Thursday, September 25, 2014

Book Review: The Heresy of Formlessness


I purchased this book at Eighth Day Books, BTW. Martin Mosebach is a Catholic German layman, a writer (novels, screenplays, short stories, poems, essays, etc). Ignatius Press published this translation of his book on the Extraordinary Form of the Latin Liturgy of the Roman Rite with a foreword by Father Joseph Fessio, SJ in 2006.

Sure to be the subject of much discussion, this book takes a look at the post Vatican II approach to liturgy through the eyes of a man who says the Church has lost much and gained nothing through the promulgation of the “Novus Ordo” Mass. An accomplished novelist and writer, German author Martin Mosebach gives a plea for a return to the preconciliar Latin Rite, giving a persuasive and compelling argument against what he sees as a jarring break in tradition. Yet there is another way to approach the Liturgy.

In his foreword, Fr.
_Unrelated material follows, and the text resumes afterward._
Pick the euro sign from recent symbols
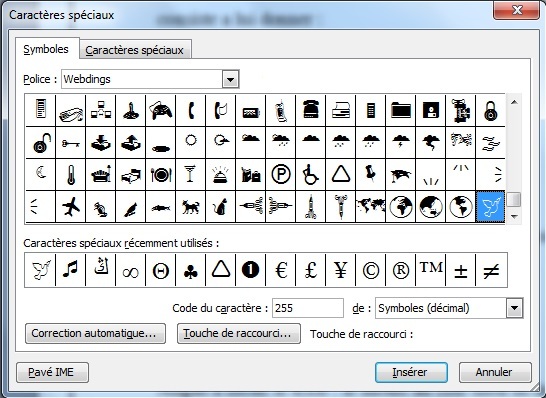This screenshot has width=546, height=398. click(281, 270)
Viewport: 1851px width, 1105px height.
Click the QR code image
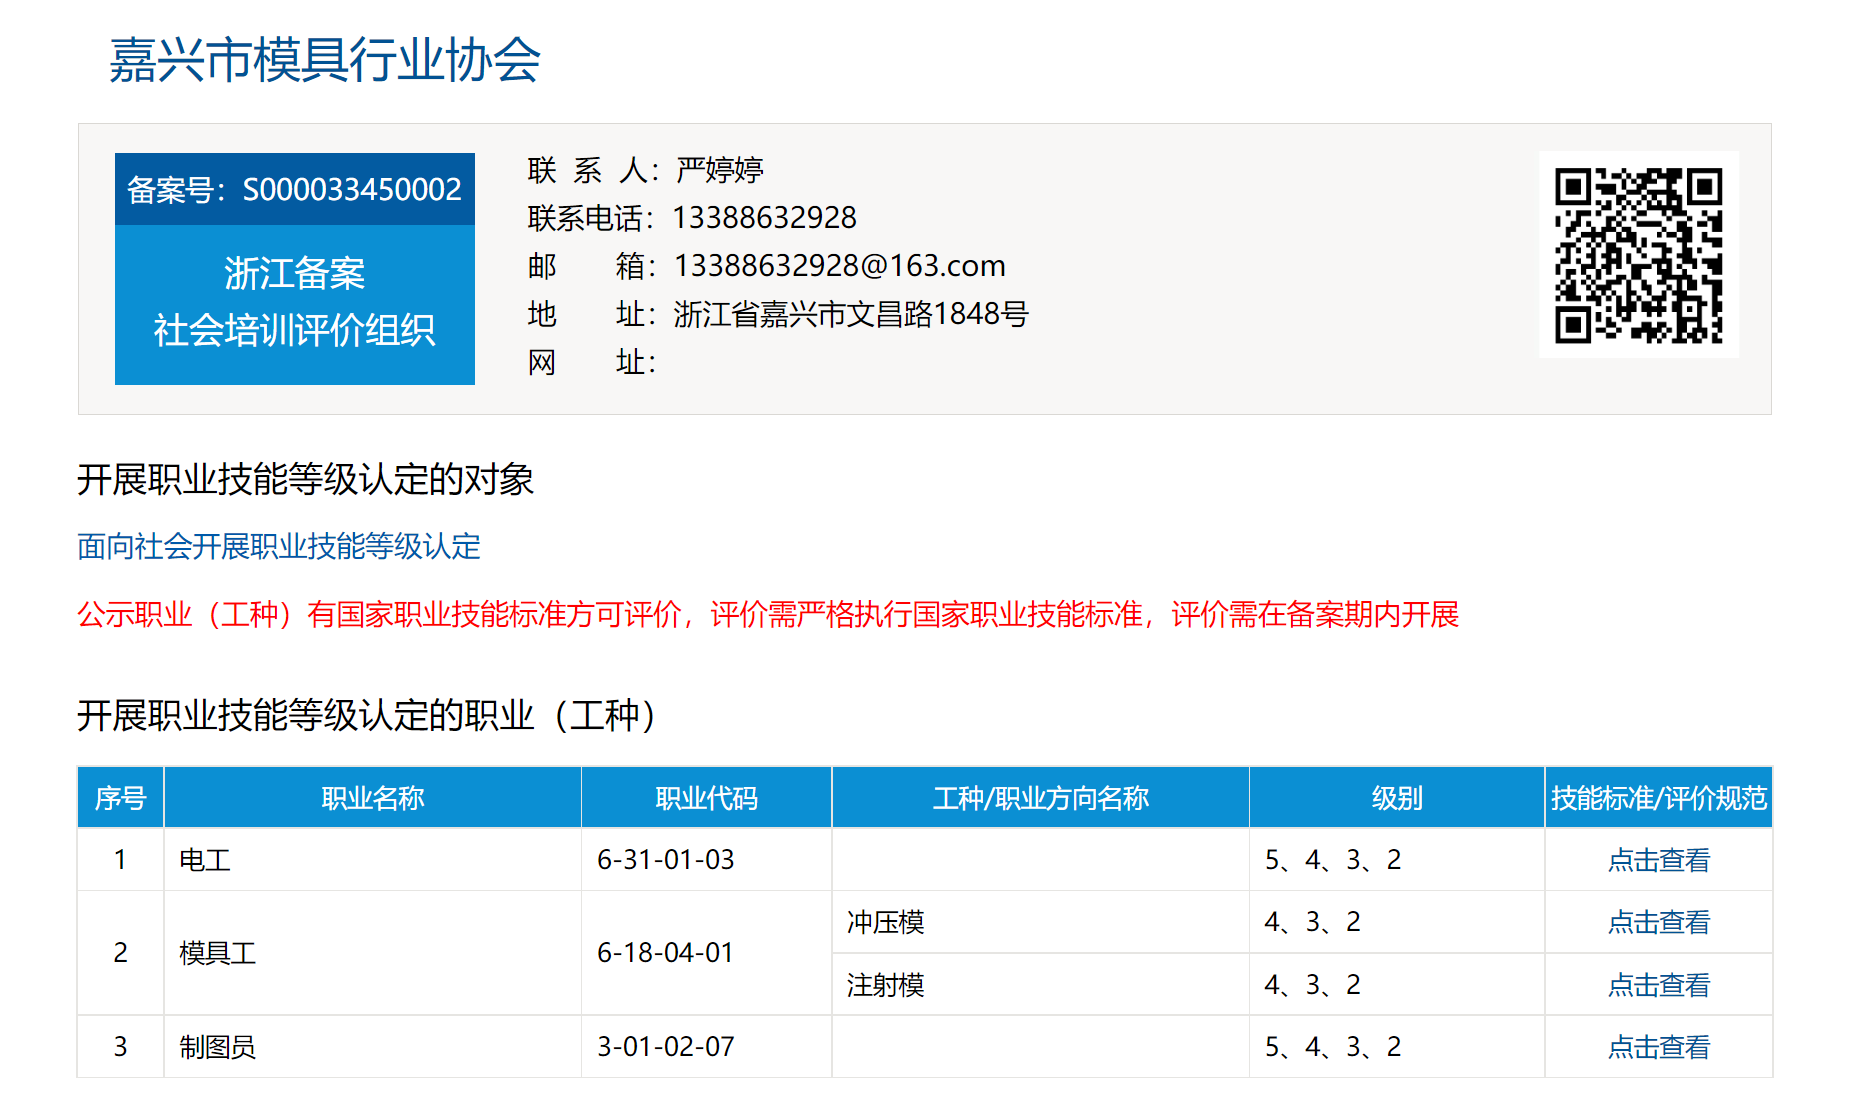[1638, 255]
Joseph Fessio, S.J., points out the difference between Mosebach’s approach and “those who, like myself, the Adoremus Society, and—I think I can assert this with confidence—Pope Benedict XVI, advocate a rereading and restructuring of the liturgical renewal intended by the Second Vatican Council, but in light of the Church’s two-thousand-year tradition.”
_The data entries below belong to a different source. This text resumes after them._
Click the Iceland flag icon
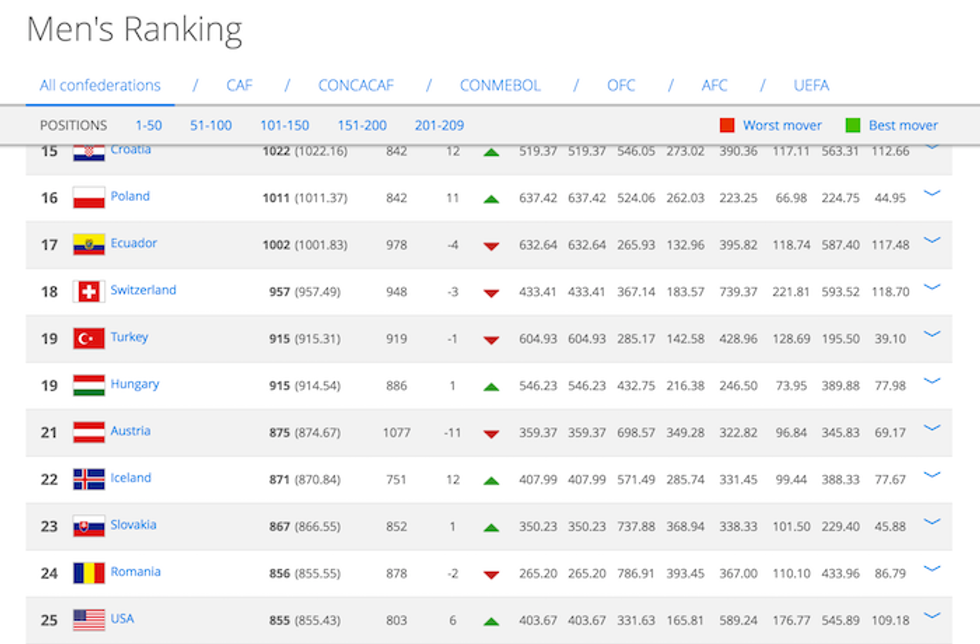 tap(89, 480)
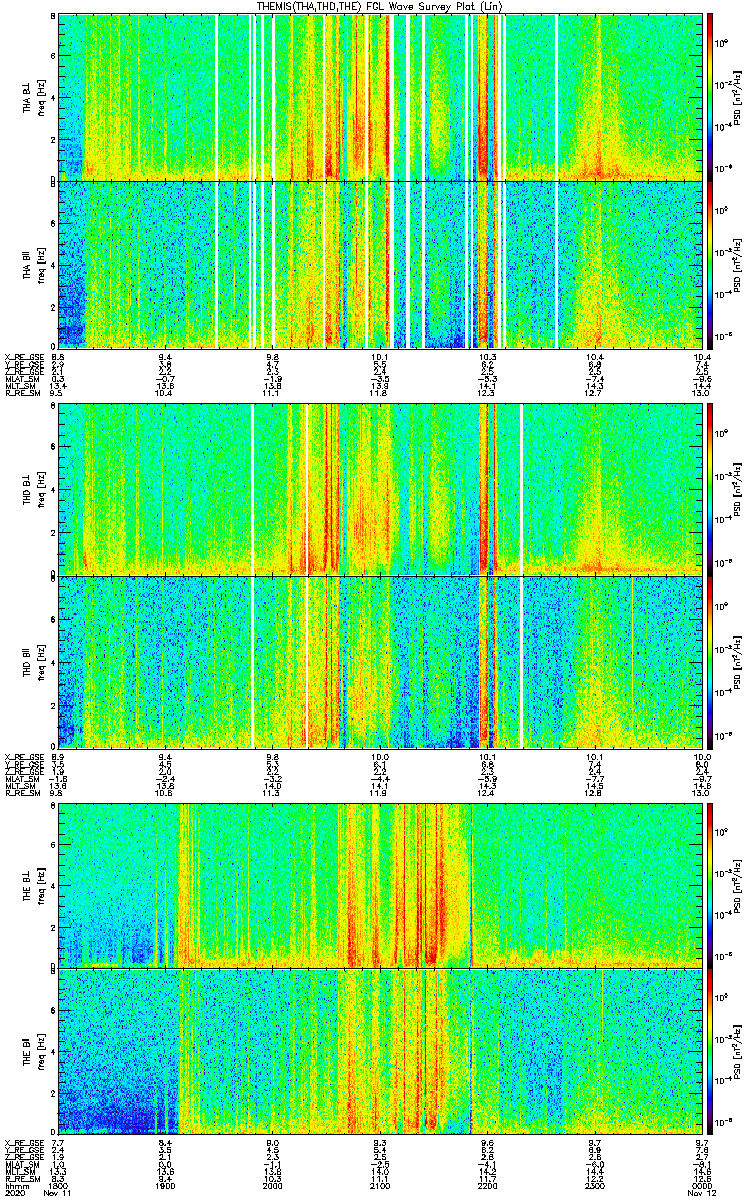Click the THD B-perpendicular color bar
The width and height of the screenshot is (750, 1200).
pos(710,488)

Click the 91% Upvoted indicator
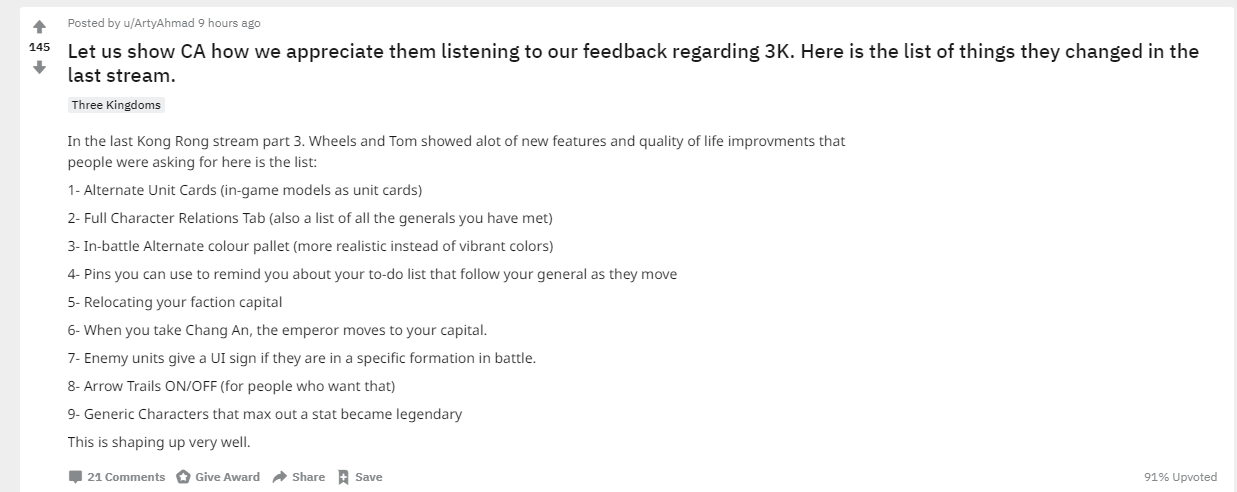(1180, 477)
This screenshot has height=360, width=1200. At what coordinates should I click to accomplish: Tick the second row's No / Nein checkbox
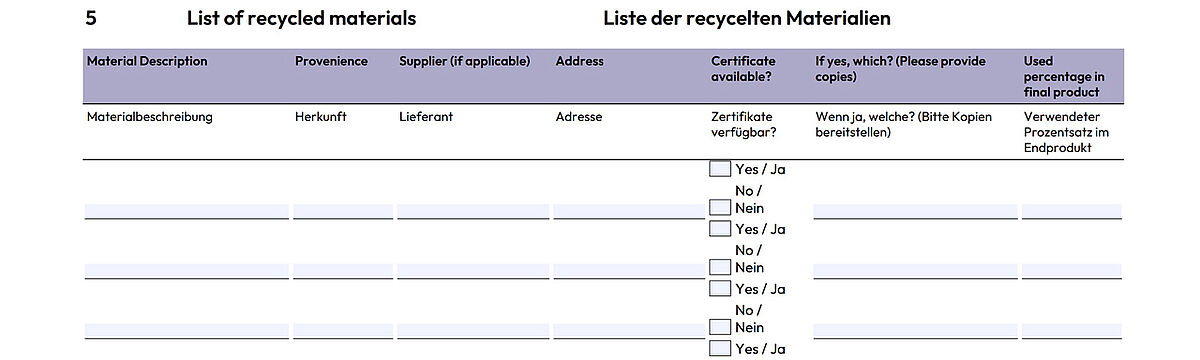(x=720, y=267)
Mosebach writes about his experience of the changes in the Mass after the Second Vatican Council with the regret that he has had to become a liturgical specialist. Instead of actual participation in the Mass, he has had to experience the Mass because of the changes to the liturgy and their effect on Catholic theology and belief. In these essays, he discusses everything from Latin, to Gregorian chant, Catholics' belief in the Real Presence, veiling, gestures, art, iconoclasm, and beauty. He even discusses problems with the way that the Extraordinary Form of the Mass IS celebrated with the delays caused by the choir's singing of the parts of the Mass! One passage I thought particularly unfortunate was his regret that the priest would speak in the vernacular to give a homily and perhaps even make parish announcements. Since the homily or sermon has always been part of the Mass, and since the Mass is celebrated most often at least in the context of a parish with activities and community events, his concern that the homily breaks through the mystery of the liturgy and disrupts the Mass with the personality of the priest seems all too pedantic to me.

This is a collection of essays, and even includes a chapter from a novel, and is a very personal book, even in translation.The author's interest in and knowledge of history and art shine through clearly, as does his passion for holy worship of God in the liturgy.

As I have been attending Sunday Mass in the Extraordinary Form for several years, I'm glad to say that recently I have been able to put aside the Missal at certain points of the liturgy and enter into the mystery of the Sacrifice without reading it. Thus my worship is less literary and more sacramental, I hope.